Я так прямо и спросил у него: «Слушай, ты не знаешь, откуда он мог ЗНАТЬ?» Он пожал плечами и отошёл к «Рождению Афродиты». Я же свернул вправо, туда где «Весна». Из «Весны» я мало что понял. Понял, что вот они – три грации, а вот она – Флора, сыплющая и выдыхающая цветы. Тяжелым фоном этих созерцаний было тупо зудящее где-то в спине чувство страха. Неужели я пришёл в последний тупик? А что ж тогда дальше? Воображению ведь надобно недостигнутое, воображение дышит в пространстве бреда о возможном… в воздухе незаполненности… в чувстве неокончательности.

Здесь, в этом зале великой галлереи «Уффици», обитала окончательность.

Я покинул «Весну» и воспользовавшись тем, что он уже отошёл от «Афродиты», робко приблизился к холсту. На очередной спазм спинного страха я  даже уже и не обратил внимания. А к чему? Что это меняло?

Нет… ничего это не меняло и не могло изменить в том простом и неоспоримом факте, что я стою в одном шаге от Боттичеллиевой Афродиты.
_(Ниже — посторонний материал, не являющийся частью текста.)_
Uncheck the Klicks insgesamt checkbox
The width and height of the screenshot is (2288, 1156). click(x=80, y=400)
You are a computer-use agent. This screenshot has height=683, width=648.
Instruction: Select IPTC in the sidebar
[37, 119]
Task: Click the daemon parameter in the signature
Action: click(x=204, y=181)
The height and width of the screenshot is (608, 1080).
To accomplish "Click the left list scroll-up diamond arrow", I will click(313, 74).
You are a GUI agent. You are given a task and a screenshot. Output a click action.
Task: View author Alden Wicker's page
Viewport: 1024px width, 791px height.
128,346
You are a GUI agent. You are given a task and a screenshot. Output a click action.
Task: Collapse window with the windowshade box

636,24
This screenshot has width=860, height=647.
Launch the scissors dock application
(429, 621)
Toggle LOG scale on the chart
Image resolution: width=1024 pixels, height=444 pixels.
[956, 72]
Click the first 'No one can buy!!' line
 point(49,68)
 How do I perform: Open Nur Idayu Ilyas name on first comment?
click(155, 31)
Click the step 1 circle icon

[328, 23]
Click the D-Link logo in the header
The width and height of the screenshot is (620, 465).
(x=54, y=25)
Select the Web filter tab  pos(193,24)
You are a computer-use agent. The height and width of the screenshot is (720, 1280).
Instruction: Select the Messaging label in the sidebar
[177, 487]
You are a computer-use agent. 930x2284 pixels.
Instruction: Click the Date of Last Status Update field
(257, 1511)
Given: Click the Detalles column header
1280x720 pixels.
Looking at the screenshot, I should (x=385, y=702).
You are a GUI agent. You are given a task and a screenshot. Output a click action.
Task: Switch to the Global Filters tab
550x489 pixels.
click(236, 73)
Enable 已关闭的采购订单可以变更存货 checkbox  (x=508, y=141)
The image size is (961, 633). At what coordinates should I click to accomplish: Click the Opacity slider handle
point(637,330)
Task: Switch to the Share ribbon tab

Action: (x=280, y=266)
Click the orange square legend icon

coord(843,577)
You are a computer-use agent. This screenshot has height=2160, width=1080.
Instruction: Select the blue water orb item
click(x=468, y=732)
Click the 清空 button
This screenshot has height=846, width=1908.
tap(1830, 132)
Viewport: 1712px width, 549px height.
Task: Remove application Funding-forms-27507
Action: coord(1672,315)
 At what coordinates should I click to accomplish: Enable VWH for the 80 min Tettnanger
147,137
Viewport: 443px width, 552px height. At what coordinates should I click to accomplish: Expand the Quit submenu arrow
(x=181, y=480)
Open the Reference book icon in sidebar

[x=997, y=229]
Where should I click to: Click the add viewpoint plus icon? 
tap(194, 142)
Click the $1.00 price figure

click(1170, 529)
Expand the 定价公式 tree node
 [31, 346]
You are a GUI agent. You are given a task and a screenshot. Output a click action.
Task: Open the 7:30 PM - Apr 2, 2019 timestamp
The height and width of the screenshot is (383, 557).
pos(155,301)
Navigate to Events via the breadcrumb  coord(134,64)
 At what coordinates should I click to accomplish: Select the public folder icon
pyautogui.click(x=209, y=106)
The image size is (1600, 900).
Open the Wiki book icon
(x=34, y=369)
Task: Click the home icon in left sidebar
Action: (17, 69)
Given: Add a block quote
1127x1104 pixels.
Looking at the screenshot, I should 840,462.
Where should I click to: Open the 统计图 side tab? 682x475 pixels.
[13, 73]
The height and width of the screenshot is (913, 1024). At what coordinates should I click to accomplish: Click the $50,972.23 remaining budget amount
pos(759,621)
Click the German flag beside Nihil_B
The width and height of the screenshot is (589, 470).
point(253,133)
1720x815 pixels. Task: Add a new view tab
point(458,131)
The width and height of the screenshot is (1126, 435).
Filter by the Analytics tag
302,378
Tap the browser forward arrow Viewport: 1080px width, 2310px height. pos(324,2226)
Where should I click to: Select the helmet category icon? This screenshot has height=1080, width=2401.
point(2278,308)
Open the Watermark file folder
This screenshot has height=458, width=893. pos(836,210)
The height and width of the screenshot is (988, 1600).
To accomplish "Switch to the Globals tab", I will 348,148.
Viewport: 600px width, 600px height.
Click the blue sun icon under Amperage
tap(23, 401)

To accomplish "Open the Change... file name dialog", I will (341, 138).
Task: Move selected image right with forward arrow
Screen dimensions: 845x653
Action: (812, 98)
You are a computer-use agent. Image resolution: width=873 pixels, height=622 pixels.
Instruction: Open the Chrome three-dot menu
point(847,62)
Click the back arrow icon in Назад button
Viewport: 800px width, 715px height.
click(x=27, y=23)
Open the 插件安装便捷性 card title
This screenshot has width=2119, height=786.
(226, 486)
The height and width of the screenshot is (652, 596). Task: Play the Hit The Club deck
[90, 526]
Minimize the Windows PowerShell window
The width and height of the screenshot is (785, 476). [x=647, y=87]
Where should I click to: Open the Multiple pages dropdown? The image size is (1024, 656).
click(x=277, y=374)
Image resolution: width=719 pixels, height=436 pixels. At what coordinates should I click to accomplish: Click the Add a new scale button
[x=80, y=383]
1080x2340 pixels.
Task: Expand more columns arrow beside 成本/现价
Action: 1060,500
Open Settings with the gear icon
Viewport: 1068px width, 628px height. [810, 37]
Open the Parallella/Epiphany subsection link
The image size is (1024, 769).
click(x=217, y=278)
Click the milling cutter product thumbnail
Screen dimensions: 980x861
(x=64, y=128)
Бледна Афродита, но что сравнится с бледностью этой?

Наши напрочь испорченные репродукциями глаза должны долго привыкать к этой благородной бледности, к этому мерцанию. Сперва оно может показаться даже пылью… даже разочаровать может. Стекляшки китчевой популяристики дороже современному дикарю, чем патина золота и бледность жемчугов.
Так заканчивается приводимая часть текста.